Pruza and Meela arrive from the kitchen, placing on the nearest table the food to break our fast upon, a mountain-shaped platter. We four are hit by overwhelming scents. Looking on, it is uncertain where the runny eggs end and the multitude of crispy smoking meats begin. Nearest to K’Nat sits a series of filets and twelve kinds of shrimp all tossed in together. Pruza hands each of us a big wooden fork, imploring we begin, turning to help his wife retrieve more food from the scullery.

K’Nat is first to dive into the meal, bringing onto his fork a bit of everything, stuffing his catch into his mouth with obvious glee. We are all sloppily feasting when Meela and her husband start placing wrapped meals on the next table over. Bits of cheese are in my mouth when I look upon the new meals for our journey.

‘Three pheasants, four shore pigeons, five cods, two juicy squids, a helping of clams that you ought to eat early on, and two fried eels,’ details Pruza while his wife places more things down on the second table.

‘Five loaves of hard baked bread, six earth apples, a jar of dried apricots, two pear pies, a bushel of citrus bits, and a dozen marsh muffins!’ Meela announces with her always warm smile.

‘Trade’s been good, at least before that floating thing appeared,’ Pruza tells us while they pack most of the provisions into the big bag.

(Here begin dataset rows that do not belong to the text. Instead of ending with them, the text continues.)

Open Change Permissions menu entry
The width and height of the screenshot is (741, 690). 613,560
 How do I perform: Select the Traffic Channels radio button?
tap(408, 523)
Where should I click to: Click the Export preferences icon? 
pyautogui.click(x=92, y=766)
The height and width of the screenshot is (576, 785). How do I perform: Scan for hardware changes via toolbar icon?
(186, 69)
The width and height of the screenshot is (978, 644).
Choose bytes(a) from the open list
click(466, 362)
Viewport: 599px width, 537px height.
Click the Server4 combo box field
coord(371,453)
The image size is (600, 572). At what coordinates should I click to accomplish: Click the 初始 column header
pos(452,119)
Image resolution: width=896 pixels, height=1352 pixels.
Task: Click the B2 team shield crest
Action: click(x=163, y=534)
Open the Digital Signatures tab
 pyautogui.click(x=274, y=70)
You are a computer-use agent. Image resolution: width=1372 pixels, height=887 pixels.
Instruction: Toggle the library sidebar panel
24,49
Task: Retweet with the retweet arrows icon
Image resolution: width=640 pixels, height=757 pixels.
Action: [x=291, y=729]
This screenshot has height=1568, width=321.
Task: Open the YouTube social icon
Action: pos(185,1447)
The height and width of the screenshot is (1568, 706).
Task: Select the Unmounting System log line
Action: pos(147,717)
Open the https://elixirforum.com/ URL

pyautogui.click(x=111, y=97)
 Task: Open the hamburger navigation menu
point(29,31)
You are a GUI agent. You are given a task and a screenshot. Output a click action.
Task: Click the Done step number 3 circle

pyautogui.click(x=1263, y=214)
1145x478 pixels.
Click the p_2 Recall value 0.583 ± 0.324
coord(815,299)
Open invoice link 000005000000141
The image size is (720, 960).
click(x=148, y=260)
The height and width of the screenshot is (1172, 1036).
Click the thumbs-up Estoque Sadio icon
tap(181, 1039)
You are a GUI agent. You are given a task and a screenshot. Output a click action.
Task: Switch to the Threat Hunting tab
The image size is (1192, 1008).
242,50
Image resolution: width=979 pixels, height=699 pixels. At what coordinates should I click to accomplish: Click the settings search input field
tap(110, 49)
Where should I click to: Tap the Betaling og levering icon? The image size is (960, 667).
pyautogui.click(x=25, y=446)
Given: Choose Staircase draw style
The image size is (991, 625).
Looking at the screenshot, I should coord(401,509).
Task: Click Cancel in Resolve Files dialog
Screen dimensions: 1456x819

There is another bag, not so large as this one on me, in which they put all the rest of the provisions and a few other items.

‘We hope this suffices, friends!’ says Meela as she ties the strings at the top of the bag, closing the uppermost part shut.

‘It will!’ says Ura as she smacks her lips, uttering thanks between chewing.

‘We hope you find the source of the evil in there,’ Pruza tells us. ‘I can tell you, it’s not just the attack the other night – those cursed creatures! – but the town as a whole, ever since that hovering piece of rock appeared.’

‘Dorf Trot?’ I ask the innkeeper, mentioning the name of Tenth Town’s master of whom I have heard nothing good yet in my little time here.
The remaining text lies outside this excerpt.